Leaving the glass works, we drove to the local village to have a look around. The village was small and the houses small also. There was a butchers and a town office but not much else that we could see. The only people around were children in British-style school uniforms.
The road beyond Ngwenya was of good quality and lead to the capital, Mbabane, and beyond. Mbabane is 13km from Ngwenya but we turned off just before and drove past the secured gate to a royal residence and through a small town. The road didn't look like the approach to a city, especially a capital! We drove straight through the busy centre of Mbabane and it took only a few minutes. There really is very little there except a small centre for shopping and a market. It feels more like a medium-sized town than the capital city.
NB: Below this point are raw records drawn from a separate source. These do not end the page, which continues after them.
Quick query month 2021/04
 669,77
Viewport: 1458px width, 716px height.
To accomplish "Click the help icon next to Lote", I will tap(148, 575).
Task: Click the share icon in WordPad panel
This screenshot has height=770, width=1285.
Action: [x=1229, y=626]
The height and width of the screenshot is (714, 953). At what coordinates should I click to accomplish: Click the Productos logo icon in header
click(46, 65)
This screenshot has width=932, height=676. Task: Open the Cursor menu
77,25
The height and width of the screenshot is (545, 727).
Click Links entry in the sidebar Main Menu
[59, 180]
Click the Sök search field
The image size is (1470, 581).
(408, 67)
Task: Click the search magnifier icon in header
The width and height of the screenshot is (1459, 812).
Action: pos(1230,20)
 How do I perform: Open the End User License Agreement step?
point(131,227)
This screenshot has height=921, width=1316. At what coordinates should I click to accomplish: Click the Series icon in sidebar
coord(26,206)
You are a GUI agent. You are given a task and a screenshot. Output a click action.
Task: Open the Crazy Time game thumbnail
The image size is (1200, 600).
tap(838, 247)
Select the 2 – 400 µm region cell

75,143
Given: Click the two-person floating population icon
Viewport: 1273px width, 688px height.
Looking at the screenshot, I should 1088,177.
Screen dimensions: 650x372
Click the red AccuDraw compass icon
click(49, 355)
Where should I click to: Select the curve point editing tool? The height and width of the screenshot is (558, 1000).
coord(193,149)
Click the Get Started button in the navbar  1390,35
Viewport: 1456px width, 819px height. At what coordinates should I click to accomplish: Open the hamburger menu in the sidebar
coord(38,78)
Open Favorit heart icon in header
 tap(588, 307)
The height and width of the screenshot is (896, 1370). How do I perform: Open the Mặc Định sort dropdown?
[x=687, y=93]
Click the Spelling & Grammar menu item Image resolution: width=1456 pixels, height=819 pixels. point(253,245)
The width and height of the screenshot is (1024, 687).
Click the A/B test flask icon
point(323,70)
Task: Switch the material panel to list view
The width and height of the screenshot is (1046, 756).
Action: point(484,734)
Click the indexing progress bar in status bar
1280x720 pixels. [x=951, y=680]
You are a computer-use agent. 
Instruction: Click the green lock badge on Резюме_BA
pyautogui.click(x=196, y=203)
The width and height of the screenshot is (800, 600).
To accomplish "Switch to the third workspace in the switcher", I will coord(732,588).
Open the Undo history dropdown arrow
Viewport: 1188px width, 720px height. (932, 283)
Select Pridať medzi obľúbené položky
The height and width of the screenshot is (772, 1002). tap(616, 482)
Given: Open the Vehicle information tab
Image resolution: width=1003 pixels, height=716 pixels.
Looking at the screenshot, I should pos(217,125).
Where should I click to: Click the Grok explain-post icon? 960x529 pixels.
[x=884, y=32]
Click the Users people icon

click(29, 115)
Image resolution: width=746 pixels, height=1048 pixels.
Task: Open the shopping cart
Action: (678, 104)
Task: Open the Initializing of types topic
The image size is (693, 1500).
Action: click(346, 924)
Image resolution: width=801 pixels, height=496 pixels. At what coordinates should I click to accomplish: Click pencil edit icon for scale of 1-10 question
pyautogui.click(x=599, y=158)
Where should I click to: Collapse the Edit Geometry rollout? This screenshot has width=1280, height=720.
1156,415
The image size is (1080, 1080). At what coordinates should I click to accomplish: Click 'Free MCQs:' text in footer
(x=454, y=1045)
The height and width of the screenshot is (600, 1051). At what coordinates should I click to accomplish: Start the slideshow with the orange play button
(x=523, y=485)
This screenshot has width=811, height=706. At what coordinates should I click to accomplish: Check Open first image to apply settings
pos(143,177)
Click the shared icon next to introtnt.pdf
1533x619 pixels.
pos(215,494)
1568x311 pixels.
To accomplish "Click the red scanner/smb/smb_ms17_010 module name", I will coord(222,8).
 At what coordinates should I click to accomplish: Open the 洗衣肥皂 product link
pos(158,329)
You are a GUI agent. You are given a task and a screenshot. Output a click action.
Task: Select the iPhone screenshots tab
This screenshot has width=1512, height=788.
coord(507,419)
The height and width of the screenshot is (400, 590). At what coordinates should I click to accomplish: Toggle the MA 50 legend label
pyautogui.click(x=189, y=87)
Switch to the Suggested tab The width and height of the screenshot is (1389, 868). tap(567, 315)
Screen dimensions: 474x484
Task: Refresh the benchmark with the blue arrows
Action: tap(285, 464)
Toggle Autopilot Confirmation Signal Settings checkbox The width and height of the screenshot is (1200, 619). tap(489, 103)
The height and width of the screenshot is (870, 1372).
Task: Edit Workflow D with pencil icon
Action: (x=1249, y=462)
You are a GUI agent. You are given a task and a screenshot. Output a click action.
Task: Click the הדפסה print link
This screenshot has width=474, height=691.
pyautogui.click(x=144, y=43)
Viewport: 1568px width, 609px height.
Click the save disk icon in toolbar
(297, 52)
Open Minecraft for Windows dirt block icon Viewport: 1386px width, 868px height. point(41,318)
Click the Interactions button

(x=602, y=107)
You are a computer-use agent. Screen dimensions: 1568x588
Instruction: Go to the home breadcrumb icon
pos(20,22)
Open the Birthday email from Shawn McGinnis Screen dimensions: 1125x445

We rejoined the highway beyond Mbabane and followed signs to the Ezulwini valley. This is a very pretty area. Beyond the large town of Ezulwini we arrived in Malkerns. Here we turned off the tarred road and onto a gravel track which started
flat though pebbly but soon became much more uneven. We stopped to take a few pictures of the setting sun, drawing attention from every local person who saw us. We crossed a concrete bridge and then beyond there the road became like a corrugated sheet of iron. The further we went up this path, the more attention we got from the locals. Further up the hill, the ridges in the road's surface widened and got deeper and more unpredictable - the whole road was undulating. Some of the dips were very large. It was getting darker and we were getting more remote by the second.
We came to a 'junction', where one road seemed to go up to a gate and the other dropped down into a valley. We took the valley trail but it turned out to be so deeply rutted that I doubt a 4x4 could cope with it. We reversed and took the gate road. This also dropped down, though we hadn't been able to see it. We were now on a good concrete road again which was a big relief. Soon we came to a little house with a bakkie parked outside. As we pulled
up, a man came out and greeted us. It was Muzi, the farm manager. Muzi led us up the hill to the farm before speaking the ominous words... "There's no electricity."